• To be done:
Locate every line in the rows that holds the word "title" and copy each of those lines in full.
+===+
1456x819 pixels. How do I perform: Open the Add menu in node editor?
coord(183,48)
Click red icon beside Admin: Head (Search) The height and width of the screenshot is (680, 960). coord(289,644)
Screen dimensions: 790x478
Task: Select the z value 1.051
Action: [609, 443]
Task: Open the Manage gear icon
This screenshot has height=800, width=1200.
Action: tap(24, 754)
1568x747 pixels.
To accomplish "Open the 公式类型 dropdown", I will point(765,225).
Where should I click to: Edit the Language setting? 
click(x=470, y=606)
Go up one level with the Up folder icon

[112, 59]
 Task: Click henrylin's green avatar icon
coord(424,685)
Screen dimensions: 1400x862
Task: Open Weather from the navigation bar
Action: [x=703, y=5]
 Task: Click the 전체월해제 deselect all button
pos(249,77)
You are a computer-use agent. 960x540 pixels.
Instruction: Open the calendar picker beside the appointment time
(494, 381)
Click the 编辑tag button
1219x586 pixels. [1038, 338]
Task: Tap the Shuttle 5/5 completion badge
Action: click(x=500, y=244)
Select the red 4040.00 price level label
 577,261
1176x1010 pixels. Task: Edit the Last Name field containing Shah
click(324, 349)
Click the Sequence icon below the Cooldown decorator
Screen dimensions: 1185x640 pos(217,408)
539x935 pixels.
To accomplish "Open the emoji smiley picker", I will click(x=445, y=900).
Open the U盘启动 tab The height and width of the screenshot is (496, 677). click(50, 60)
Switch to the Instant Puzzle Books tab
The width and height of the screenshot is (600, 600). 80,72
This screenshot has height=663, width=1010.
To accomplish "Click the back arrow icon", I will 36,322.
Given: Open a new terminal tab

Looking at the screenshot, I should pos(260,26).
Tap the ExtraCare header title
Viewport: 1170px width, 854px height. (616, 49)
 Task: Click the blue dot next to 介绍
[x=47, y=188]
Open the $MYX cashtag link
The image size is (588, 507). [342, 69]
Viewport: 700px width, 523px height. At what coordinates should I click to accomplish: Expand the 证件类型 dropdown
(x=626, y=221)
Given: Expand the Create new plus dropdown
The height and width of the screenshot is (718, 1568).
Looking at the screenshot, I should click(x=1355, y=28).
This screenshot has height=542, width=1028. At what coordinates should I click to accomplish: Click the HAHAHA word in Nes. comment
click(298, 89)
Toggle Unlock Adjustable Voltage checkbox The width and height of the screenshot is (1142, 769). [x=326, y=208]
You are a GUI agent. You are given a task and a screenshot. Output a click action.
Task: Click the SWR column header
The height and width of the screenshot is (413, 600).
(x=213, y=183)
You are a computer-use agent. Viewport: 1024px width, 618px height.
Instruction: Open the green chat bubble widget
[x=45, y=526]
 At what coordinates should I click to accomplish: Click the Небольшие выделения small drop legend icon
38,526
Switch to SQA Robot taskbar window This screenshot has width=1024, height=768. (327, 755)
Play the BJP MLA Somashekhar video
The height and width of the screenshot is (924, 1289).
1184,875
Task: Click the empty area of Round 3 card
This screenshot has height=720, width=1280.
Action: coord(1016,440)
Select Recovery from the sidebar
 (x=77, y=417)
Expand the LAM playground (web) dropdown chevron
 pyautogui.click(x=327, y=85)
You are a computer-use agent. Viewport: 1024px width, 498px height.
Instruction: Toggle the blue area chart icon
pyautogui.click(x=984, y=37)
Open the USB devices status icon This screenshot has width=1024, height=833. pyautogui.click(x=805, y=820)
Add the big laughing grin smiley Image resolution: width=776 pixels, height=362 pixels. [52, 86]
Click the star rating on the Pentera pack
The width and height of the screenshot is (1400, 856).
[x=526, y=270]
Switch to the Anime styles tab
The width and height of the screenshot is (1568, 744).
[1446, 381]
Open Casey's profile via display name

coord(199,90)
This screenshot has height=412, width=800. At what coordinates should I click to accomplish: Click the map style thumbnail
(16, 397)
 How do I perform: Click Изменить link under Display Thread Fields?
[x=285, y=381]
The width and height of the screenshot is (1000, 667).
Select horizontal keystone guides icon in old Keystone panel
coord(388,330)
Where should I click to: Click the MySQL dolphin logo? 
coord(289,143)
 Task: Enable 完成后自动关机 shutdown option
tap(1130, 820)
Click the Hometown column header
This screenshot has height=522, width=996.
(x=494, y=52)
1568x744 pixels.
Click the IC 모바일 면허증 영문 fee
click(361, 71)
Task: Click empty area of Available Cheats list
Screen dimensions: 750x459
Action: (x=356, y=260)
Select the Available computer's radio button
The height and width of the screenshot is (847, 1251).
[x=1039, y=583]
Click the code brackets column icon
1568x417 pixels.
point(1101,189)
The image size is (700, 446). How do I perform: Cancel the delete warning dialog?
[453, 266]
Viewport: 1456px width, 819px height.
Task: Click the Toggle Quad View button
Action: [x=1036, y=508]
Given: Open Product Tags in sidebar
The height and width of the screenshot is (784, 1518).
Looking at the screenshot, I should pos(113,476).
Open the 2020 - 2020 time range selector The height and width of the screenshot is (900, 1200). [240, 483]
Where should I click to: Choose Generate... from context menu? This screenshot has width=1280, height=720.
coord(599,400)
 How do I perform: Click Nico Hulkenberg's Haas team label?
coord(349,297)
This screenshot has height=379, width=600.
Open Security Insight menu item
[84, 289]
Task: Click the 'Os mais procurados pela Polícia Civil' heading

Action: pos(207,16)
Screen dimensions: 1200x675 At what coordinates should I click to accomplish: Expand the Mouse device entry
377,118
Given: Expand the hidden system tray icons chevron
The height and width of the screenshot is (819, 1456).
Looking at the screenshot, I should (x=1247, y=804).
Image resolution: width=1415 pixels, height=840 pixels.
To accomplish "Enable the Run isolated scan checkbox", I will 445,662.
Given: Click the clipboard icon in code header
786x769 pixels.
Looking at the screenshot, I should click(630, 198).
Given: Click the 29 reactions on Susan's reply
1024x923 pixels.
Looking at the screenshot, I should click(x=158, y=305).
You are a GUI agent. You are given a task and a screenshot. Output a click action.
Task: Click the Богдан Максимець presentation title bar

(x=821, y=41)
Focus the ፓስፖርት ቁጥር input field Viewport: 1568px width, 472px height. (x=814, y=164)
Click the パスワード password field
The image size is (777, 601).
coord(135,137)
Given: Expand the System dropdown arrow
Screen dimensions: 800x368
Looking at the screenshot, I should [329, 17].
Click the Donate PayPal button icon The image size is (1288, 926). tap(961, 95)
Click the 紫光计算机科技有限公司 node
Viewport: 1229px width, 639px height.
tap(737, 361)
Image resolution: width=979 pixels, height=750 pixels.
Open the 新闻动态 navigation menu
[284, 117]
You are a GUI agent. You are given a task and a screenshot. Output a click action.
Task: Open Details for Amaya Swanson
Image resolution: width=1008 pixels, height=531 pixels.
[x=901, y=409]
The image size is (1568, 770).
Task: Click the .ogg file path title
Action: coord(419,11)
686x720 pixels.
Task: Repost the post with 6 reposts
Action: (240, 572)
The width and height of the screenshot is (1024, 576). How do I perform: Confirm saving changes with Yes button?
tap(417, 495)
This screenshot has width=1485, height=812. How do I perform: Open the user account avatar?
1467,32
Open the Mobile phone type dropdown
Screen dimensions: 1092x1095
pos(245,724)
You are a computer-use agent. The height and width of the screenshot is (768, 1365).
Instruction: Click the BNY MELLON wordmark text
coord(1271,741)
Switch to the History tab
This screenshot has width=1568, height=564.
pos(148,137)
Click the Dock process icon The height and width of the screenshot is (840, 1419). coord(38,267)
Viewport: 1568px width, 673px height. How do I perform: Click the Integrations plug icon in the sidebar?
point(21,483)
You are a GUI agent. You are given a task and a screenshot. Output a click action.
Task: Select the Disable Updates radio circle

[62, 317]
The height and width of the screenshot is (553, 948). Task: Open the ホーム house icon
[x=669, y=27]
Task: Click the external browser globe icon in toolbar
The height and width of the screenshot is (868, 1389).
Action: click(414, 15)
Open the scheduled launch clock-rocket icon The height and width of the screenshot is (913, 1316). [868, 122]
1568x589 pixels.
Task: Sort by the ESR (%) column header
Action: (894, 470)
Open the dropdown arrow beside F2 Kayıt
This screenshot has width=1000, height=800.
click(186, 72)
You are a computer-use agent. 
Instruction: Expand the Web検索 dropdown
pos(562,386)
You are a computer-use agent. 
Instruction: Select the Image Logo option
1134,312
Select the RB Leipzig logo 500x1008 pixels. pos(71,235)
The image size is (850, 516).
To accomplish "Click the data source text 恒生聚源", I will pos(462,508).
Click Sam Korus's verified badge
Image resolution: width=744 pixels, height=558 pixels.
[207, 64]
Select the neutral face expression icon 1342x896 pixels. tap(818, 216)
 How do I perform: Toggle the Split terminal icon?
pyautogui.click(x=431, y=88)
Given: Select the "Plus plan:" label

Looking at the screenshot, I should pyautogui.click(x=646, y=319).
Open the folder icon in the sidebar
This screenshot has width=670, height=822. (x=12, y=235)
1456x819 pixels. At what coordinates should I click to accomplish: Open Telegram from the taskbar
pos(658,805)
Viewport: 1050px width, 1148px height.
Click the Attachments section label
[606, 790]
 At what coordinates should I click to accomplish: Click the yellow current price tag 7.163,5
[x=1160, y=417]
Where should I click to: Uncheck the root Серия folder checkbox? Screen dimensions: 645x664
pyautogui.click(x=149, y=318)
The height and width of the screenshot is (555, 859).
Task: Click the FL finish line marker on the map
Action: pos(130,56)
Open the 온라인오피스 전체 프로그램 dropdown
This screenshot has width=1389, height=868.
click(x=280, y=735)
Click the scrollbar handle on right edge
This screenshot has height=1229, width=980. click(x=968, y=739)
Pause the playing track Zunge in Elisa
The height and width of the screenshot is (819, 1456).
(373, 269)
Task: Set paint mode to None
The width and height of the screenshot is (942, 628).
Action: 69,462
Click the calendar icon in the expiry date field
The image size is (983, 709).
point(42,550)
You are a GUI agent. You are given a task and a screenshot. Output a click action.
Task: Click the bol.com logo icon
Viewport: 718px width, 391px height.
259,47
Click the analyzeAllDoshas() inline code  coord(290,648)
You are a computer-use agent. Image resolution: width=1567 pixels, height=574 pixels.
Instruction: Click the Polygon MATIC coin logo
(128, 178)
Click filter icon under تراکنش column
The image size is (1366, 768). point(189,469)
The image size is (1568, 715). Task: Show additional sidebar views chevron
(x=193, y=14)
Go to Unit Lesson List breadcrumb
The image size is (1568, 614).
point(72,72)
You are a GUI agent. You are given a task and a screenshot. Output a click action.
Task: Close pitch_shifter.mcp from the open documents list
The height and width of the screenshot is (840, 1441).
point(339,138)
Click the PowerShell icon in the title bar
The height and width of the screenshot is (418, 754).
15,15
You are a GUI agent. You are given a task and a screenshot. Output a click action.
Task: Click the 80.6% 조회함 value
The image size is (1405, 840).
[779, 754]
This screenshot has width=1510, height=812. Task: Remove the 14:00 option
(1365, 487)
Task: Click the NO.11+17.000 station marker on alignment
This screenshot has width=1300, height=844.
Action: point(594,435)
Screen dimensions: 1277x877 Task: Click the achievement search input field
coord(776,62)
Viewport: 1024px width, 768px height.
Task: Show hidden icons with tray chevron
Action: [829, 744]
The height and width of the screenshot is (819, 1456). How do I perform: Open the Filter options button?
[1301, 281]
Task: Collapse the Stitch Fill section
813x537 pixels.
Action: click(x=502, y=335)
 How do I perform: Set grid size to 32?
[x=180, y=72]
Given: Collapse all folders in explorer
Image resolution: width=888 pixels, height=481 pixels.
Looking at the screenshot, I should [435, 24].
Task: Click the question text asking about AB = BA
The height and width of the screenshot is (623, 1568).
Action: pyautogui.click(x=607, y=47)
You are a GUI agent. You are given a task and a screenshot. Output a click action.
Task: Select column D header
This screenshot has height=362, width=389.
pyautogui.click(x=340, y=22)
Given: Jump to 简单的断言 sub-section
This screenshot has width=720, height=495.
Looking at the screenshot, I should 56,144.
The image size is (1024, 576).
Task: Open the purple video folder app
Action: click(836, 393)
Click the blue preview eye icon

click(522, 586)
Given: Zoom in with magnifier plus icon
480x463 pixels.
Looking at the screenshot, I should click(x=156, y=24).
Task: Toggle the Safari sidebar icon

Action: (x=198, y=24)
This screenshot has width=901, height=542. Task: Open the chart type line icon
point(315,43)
+===+
• Expected answer:
Tap the ExtraCare header title
Task: Click the Богдан Максимець presentation title bar
Task: Click the .ogg file path title
Click the PowerShell icon in the title bar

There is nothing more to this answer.